• ABOUT THIS EXERCISE: Lines from the start of the data through the line containing "Given: Open Центр" must be given again exactly. Leave the others out.

-------------------------

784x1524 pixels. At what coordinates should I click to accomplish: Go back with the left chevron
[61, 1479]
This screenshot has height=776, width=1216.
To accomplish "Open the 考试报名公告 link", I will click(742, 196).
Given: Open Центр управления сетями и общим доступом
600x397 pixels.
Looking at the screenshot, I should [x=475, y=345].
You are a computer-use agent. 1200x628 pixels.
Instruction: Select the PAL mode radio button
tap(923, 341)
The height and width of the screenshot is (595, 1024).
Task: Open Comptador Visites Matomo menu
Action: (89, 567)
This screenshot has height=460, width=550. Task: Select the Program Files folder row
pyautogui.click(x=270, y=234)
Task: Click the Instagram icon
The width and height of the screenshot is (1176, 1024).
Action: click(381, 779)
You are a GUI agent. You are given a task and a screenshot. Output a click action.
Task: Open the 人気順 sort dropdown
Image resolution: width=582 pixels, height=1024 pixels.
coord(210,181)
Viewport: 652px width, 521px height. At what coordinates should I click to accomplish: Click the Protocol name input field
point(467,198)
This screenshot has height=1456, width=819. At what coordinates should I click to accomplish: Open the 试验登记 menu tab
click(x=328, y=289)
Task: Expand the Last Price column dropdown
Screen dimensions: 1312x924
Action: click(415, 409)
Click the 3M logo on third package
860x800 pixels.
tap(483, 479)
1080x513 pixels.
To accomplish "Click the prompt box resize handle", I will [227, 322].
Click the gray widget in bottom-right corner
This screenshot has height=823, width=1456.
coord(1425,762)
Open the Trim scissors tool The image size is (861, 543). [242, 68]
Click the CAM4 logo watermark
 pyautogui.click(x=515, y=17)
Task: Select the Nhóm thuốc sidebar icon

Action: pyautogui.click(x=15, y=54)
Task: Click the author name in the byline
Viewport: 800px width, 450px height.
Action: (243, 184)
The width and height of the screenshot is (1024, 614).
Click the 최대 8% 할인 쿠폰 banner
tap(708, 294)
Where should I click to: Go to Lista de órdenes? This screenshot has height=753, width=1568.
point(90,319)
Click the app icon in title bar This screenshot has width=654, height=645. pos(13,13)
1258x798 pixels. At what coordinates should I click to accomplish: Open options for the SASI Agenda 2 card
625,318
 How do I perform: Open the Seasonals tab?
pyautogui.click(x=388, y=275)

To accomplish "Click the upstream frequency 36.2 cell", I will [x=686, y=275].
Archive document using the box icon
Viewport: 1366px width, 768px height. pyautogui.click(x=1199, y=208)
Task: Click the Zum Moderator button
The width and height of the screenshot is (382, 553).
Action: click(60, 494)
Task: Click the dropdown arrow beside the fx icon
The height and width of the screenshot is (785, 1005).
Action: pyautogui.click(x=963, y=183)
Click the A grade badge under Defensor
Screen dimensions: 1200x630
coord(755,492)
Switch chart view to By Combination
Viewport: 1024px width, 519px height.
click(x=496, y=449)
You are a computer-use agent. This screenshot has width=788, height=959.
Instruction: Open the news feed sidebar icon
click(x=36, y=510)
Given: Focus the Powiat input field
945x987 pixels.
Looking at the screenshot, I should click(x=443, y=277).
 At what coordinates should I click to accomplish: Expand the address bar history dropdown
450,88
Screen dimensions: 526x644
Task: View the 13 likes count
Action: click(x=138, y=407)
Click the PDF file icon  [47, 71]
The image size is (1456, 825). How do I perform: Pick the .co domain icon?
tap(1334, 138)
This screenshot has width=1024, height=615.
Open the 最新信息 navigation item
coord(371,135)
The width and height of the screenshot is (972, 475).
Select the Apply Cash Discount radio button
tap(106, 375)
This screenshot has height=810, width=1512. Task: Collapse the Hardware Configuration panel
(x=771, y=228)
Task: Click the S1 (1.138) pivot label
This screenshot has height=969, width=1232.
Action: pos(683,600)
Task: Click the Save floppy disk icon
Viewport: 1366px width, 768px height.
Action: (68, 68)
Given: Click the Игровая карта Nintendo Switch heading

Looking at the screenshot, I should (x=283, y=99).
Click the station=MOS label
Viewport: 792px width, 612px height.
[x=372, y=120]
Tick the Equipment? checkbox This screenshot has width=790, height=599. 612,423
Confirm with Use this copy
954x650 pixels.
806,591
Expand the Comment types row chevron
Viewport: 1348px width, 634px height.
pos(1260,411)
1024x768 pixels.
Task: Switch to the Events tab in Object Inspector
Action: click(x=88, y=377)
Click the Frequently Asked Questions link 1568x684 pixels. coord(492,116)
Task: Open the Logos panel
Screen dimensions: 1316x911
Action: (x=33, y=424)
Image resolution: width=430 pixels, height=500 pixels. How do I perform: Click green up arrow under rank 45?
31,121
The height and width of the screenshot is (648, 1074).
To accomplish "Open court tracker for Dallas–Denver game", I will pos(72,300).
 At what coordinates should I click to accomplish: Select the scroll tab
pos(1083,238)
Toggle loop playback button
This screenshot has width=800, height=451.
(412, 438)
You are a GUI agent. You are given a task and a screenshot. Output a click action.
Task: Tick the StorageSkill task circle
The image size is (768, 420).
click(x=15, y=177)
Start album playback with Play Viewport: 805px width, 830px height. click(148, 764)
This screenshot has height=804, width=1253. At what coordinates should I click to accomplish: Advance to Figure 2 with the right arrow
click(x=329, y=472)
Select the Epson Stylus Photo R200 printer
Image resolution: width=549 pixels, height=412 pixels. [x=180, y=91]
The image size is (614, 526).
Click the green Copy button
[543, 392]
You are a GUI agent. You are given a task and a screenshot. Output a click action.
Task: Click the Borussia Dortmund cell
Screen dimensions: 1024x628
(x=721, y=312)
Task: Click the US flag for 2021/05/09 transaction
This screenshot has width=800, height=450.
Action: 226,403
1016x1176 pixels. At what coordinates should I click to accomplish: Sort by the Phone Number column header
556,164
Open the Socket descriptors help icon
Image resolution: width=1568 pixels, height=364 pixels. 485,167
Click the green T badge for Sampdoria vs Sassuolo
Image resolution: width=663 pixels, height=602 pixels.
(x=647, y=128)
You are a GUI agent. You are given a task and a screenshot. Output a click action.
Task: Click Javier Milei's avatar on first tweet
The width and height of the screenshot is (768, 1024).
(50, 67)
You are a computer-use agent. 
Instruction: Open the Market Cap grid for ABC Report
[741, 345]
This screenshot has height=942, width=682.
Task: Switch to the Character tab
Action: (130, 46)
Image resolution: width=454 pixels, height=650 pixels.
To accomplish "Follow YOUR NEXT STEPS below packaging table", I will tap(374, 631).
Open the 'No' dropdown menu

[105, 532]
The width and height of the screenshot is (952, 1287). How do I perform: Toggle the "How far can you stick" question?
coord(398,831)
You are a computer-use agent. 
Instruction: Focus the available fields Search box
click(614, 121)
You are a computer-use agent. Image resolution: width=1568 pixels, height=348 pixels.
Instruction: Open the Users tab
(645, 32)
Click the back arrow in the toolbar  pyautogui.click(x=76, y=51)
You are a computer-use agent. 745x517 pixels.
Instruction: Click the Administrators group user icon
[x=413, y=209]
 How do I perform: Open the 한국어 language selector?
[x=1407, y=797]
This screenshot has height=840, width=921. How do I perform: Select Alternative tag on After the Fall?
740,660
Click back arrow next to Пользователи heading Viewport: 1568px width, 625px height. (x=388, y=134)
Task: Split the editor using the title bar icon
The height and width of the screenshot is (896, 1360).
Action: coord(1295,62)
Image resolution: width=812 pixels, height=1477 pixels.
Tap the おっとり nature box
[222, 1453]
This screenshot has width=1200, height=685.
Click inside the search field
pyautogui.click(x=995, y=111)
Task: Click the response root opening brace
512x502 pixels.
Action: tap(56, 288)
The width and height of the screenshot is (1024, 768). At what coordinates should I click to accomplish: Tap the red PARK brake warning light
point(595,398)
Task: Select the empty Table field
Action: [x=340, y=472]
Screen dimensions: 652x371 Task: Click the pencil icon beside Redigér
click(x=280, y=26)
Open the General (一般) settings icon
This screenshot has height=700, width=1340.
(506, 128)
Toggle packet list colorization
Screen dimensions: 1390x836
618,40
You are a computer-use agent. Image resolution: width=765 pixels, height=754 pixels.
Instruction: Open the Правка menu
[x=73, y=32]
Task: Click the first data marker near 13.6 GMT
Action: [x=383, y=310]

-------------------------

• OUTPUT BELOW:
784x1524 pixels. At what coordinates should I click to accomplish: Go back with the left chevron
[61, 1479]
This screenshot has height=776, width=1216.
To accomplish "Open the 考试报名公告 link", I will click(742, 196).
Given: Open Центр управления сетями и общим доступом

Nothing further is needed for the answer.